Problem to solve:
Beginning at the line that holds "Task: Click the Smoothness slider handle", repeat every line through the last line of the material, exactly, and drop any pictures.

Exercise inputs:
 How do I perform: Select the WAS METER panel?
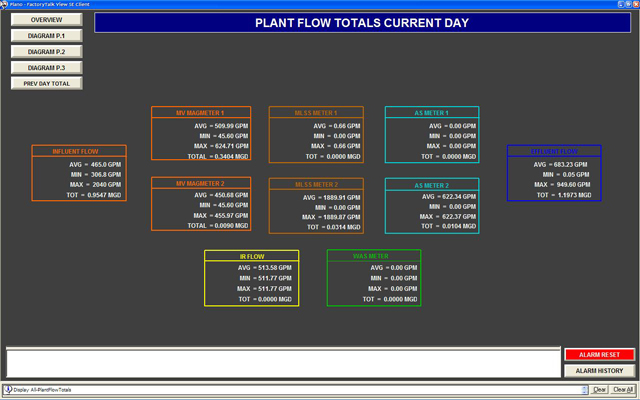point(374,278)
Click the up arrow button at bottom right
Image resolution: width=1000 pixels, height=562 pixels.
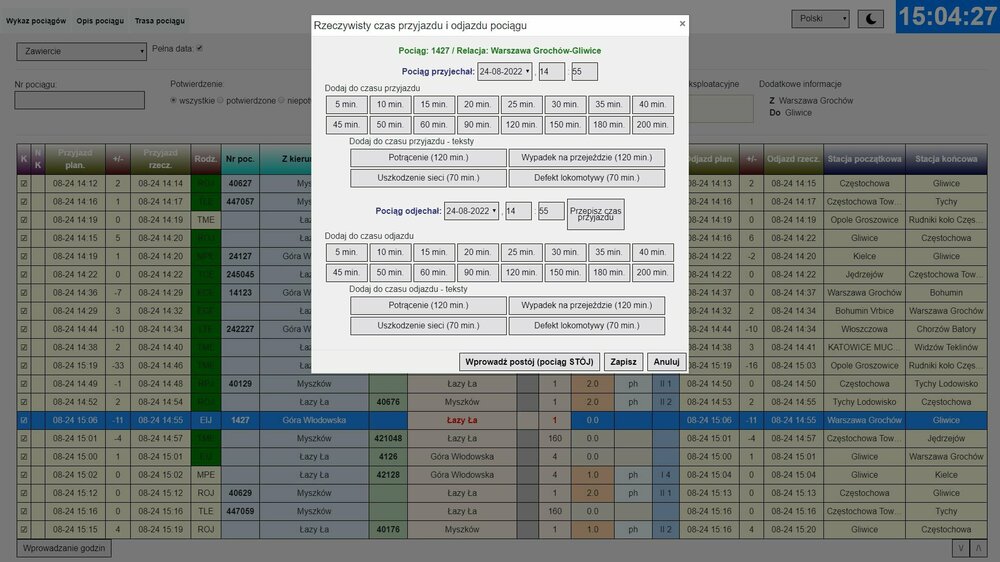click(980, 549)
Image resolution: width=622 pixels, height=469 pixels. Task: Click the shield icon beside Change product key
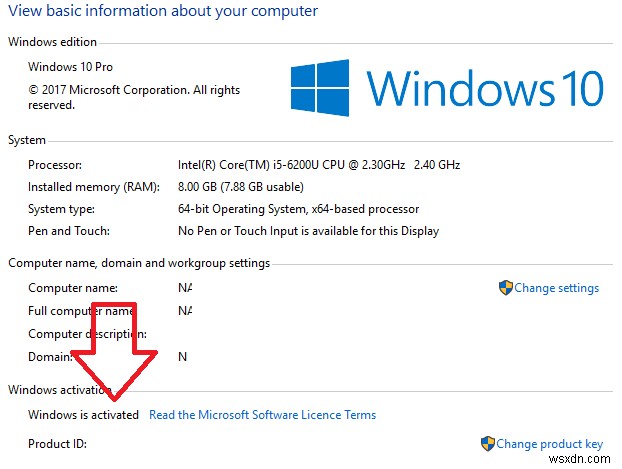click(487, 443)
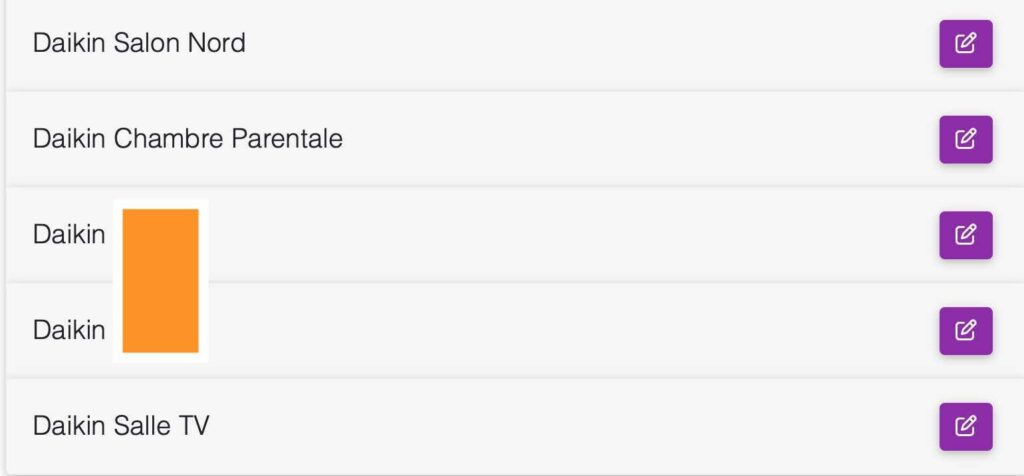Click 'Daikin' before Salon Nord
Screen dimensions: 1024x476
pyautogui.click(x=69, y=43)
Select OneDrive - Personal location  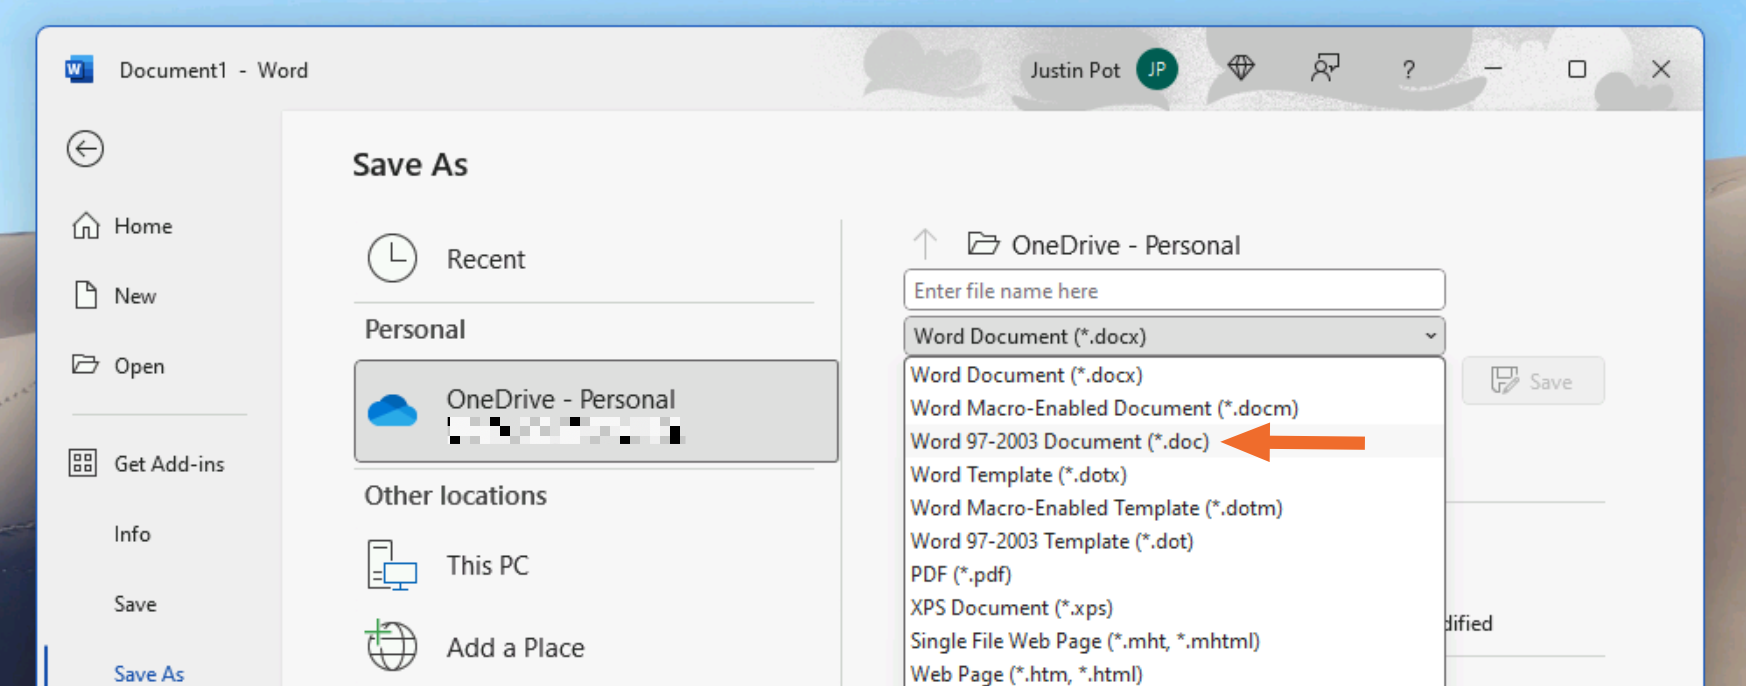(596, 411)
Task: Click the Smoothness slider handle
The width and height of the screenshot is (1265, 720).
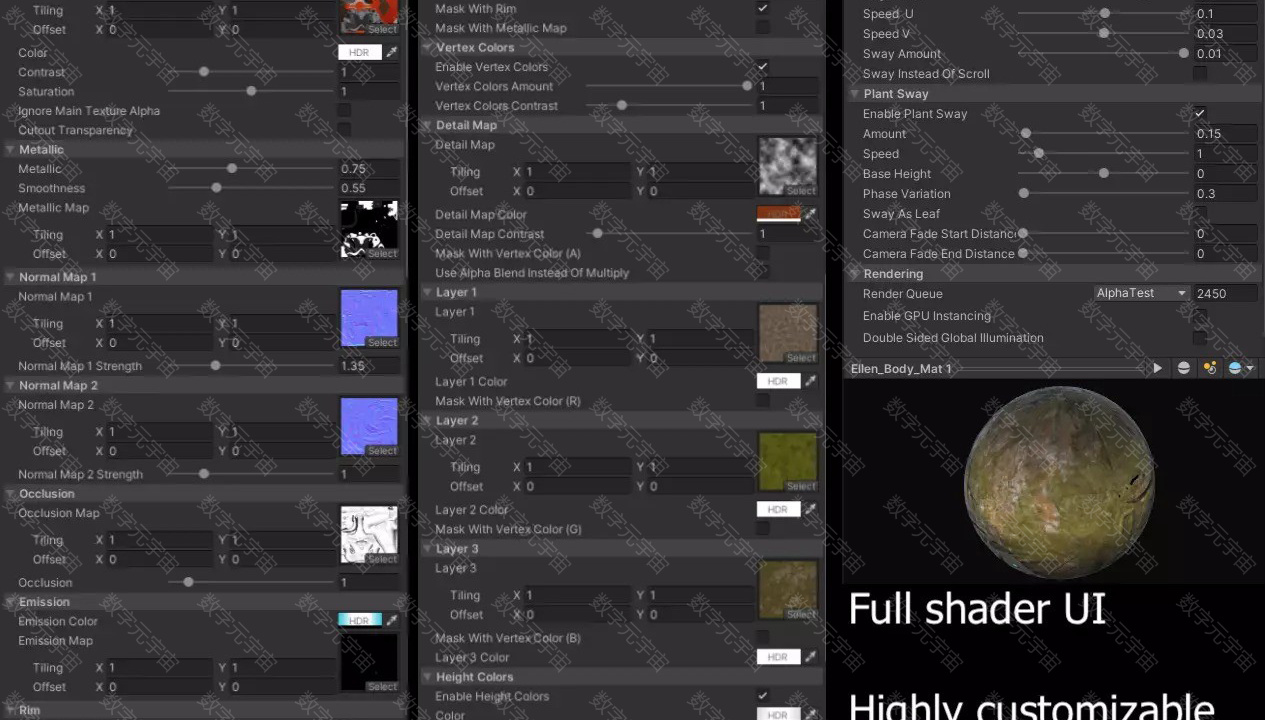Action: pyautogui.click(x=216, y=188)
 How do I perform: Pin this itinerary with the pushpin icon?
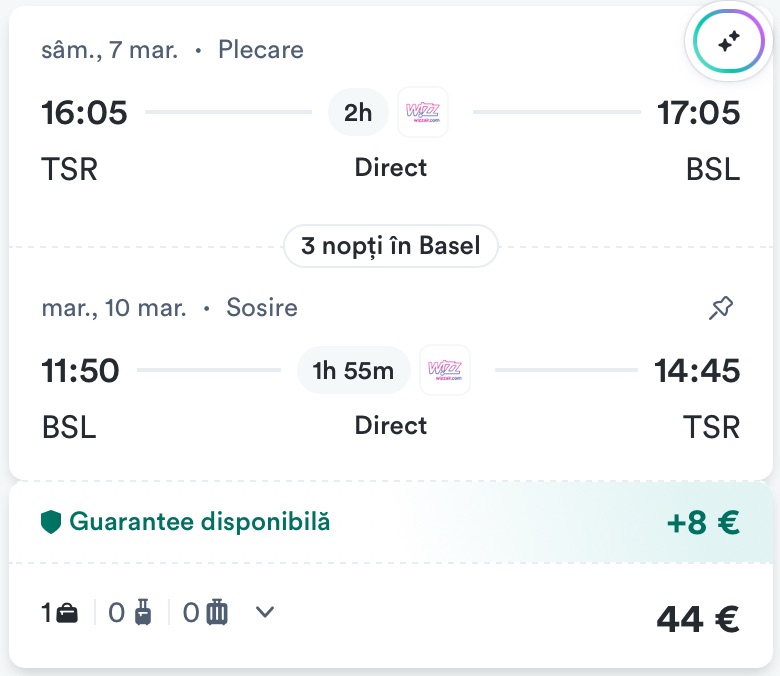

Solution for this exercise:
Task: Click the Smoothness slider handle
The width and height of the screenshot is (1265, 720).
Action: pyautogui.click(x=216, y=188)
 How do I perform: Pin this itinerary with the pushpin icon?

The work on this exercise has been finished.